Collected data entries
* * * * *

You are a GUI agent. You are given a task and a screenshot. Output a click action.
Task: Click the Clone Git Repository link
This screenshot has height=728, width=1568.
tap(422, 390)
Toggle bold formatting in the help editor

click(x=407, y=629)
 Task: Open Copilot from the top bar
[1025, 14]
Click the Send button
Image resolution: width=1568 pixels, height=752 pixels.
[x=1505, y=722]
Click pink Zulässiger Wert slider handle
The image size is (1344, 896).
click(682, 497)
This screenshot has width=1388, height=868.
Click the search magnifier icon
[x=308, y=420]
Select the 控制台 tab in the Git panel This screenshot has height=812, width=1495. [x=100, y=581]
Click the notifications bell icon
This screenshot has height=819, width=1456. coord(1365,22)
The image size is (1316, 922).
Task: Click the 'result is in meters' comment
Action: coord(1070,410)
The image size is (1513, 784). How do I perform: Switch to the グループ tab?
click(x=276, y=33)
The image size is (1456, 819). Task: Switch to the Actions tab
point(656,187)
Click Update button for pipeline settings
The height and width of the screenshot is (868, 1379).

* * * * *

> [The task]
Across the entries above, find the lines with the string "button" and copy them.

> [Answer section]
Click the Send button
Click Update button for pipeline settings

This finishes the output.